As I type this, in my little kitchen in my lovely little house in New Jersey, some pizza dough is rising. I just made it in my KitchenAid, which was a saved-for anniversary present a couple of years ago. We're still cooking in the wedding-gift pans (8 years and almost as good as new), and actually some carrots for the boys' supper are cooking in a pan I remember choosing in Bed, Bath & Beyond nearly 10 years ago. That's just stuff, I will miss it but it can be replaced.

There's other stuff, not purchased, that we're going to have to leave behind.  Last summer my handy husband built the boys an indoor climbing frame, which sits where a dining room table would sit in a sane house. It's amazing. It has a rope ladder, a dangling chair swing and button swing, and a back climbing wall. They climb up on to the top of it, clutching legos, which they use to populate their space-worlds and drop down on things that go poooing and sometimes claannggg. Our oldest is highly, highly active and it's very much his happy place. When I think of dismantling it and leaving it behind I want to cry and cry, because I want the boys to have it. I don't know how to explain what has happened to them, and I picture their grief and it magnifies my own. But, that's a problem for another day.

Stuff. There's all my fabric. I like sewing clothes (semi-badly) and quilts (badly) and I have cotton lawn, linen, and bright, pretty quilting-cotton which I thought I had a lifetime to sew up. I'm going to sew as much of it as I can in the next year but I'm going to have to donate much of it in a year's time.

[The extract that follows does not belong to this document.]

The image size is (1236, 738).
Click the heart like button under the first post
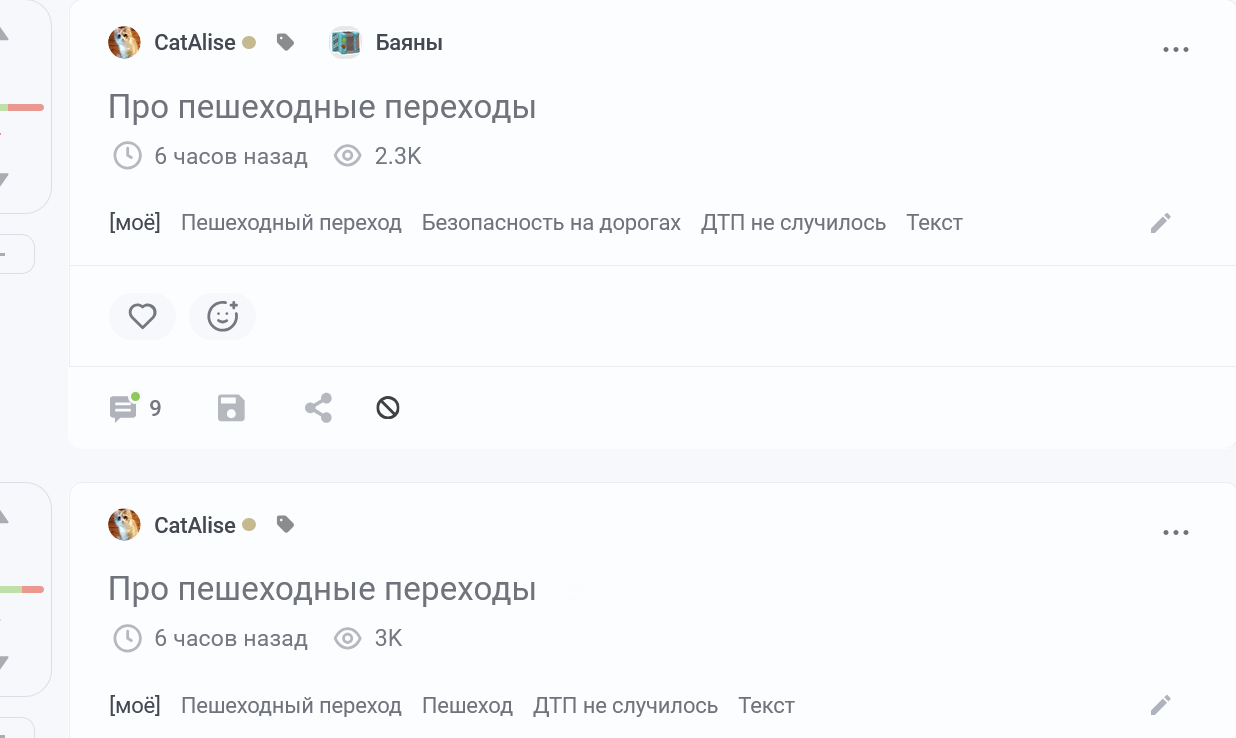(142, 317)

A year's time. That will be May 2018. We'll be on a plane (to where? to where?) by the end of June 2018, so I imagine we WILL be getting rid of a lot of stuff in May 2018, and the fabric is easy to get rid off because the boys won't miss it. And my sewing machine. And my serger. I don't know if I can transport them; besides they are heavy and expensive and actually, I should sell them, because now we need money and those things have resale value. But I love them, I saved for them, and I don't want not to have them any more.

Again, the child's wail, the stamp of the foot. It's not fair.

Deep breaths.

So the fabric and sewing gear - those are my 'toys' and I have a year left to enjoy them.   I imagine we will sell or donate most of our books and old DVDs, our videogame consoles and games, much of our wardrobes (depending on where we go next), and many of the boys' toys. That part is going to be hard. We cycle through their toys relatively carefully, and do not give them toys in gluts at any point of the year except Christmas, but still, there seem to be a lot of toys here. I sometimes think that if I had to pick five things they played with the most, and get rid of the rest, I could do it. But just because I could, doesn't mean that they would feel they could.
Don't get me started on the books. Reading to them, all clean-pajama-ed and smelling divine, is one of the soft golden parts of my day. I can't imagine how I'm going to cull and donate children's books without dissolving like soap left in a bath.


The obvious things - the laptops, the wedding album, the tiny pieces of inherited glory like my father's silver christening cup - will travel with us. Many of our baby-albums are online, so those will be easy to transport.  I already have a fairly small wardrobe and the boys have favourite tee-shirts but not must-keep-this-expensive-thing attitudes towards clothes.  Several soft toys will get into the suitcase, more will be donated.  Sheets, blankets, lamps - all can be donated or sold, and eventually replaced.

Once I have mentally emptied the house of small things; the big things sit and look at me. The kitchen table. The sofa. Beds. Two cars.  Things we've moved from crummy rental to nicer rental to this lovely rented terrace house. Our china, which makes me happy every time I make a cup of tea or make someone a sandwich.  Things that we can't take on a plane, no matter that I thought we'd have them till they ran out, broke, or our lives grew out of them.

Perhaps this is a kind of growing-out of them, too.  It hurts to think about.
I've remade my life before - 2 suitcases in 2005, and I didn't know a soul in Manhattan-  but I was flying solo then, 25, and excited for a new life.
Now... I just can't face how sad the boys are going to be.  I can't really face how sad I am, how sad he is.
I thought we'd be here forever, I really did.